Another surprise on the album is the singer’s version of Haddaway‘s 1993 dance smash, “What Is Love” — and it is a stunner. Kiesza manages to transform the classic party tune into a heartfelt ballad, which gives the song an entirely different meaning. Her decision to slow down the tempo allows the listener to connect to the moving lyrics; it’s a pretty genius move. After the “lighters in the air” moment that is “What Is Love,” Kiesza wipes her tears away and becomes defiant in the album’s title track. The tone is unapologetical vengeful, with her singing, “One more time, I’ll ask why/You let me waste all those nights/Had I known, I’d have not let you step into my life.”
While “Hideaway” is indeed a ’90s throwback, “The Love” gives it a run for the money. The difference between the two is this: the latter is more of a tribute to the decade as a while, and “The Love” sounds like it was lifted directly from German-American Eurodance group La Bouche‘s recording studio — and we mean that, of course, in the best way possible. Another close contender to “The Love” is the LP’s second UK single, “Giant In My Heart.” Like the greats that came before her (Haddaway, Robin S. and Crystal Waters), Kiesza takes the theme of pain, heartbreak and loneliness and places it along a lush bed of ’90s house beats. The classic combination makes for a song that you would not be afraid to belt out every word to while grooving on the dance floor.
Once EDM was introduced to us en masse, it seemed like that ear-draining techno beat would never escape.
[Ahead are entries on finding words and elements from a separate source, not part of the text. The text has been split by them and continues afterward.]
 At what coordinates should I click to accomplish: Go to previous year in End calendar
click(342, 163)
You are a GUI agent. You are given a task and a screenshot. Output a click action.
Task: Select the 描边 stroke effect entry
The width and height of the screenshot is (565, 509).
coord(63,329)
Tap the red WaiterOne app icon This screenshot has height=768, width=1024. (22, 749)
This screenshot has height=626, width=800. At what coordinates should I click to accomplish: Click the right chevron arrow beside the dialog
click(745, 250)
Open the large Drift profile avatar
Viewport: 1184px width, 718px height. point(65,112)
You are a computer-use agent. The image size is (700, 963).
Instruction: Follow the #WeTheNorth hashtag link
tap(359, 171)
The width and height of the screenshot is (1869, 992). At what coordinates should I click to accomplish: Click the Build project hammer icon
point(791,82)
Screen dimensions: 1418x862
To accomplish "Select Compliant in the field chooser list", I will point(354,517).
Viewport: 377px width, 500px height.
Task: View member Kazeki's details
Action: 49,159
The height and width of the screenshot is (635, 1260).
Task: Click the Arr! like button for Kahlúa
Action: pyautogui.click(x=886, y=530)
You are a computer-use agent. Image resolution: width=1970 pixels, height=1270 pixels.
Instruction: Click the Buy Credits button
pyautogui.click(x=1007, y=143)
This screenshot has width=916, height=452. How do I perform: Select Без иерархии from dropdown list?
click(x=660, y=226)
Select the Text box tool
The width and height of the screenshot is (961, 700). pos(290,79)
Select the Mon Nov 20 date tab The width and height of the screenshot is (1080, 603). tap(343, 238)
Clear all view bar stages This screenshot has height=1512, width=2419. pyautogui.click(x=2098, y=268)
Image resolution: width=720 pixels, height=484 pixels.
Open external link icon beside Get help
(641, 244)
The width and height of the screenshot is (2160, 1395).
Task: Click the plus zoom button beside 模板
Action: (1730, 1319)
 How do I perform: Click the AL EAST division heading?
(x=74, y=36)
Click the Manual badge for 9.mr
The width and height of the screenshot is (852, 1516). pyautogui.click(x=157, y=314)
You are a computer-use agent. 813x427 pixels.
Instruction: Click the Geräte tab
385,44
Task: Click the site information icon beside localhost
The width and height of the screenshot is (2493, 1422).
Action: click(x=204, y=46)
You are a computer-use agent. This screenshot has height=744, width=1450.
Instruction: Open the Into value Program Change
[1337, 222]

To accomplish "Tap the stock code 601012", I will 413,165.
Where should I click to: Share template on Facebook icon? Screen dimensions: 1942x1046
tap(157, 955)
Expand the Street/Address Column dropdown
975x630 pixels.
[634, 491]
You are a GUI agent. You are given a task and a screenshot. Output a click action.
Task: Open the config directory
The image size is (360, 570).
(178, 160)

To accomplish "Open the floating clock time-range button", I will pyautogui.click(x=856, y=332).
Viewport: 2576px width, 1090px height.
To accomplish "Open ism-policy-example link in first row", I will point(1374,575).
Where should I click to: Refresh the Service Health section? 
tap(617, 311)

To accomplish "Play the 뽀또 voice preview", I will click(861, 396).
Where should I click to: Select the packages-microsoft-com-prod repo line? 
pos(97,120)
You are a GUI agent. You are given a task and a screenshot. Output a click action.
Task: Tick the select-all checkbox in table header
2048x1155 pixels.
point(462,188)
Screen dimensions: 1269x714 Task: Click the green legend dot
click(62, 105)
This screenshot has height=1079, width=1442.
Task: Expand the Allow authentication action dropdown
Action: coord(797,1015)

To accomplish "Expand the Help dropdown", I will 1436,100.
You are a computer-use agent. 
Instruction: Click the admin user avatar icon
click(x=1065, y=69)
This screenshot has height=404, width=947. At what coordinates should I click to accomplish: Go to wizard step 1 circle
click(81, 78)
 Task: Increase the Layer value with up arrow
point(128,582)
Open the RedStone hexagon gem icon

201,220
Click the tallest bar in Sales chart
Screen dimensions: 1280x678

Thanks to modern producers like Avicii, Calvin Harris, Swedish House Mafia, Afrojack and will.i.am (ugh), the techno craze seeped through all genres of music. To be honest, it was getting extremely redundant and boring almost at the onset, so much so, that a new wave of artists (Disclosure, Duke Dumont, Gorgon City, Clean Bandit, etc.) have looked to the beloved era of ’90s house to get dance music re-energized. There’s no question that among the bunch, Kiesza has been a dominating force that should help influence others to shed the robotic nature of EDM and return to emotion- and vocal-filled house music.
Best Song That Wasn’t The Single: “Losin’ My Mind,” arguably the sultriest tune off the album. It shows Kiesza in a different light, as she digs into the subtle erotic grooves made famous by acts like Madonna and Janet Jackson during their heydays.
Best Listened To When: You’re getting ready for a night on the town with your best guy or girl friends, having zero cares in the world and want the perfect soundtrack that feeds your ’90s nostalgia.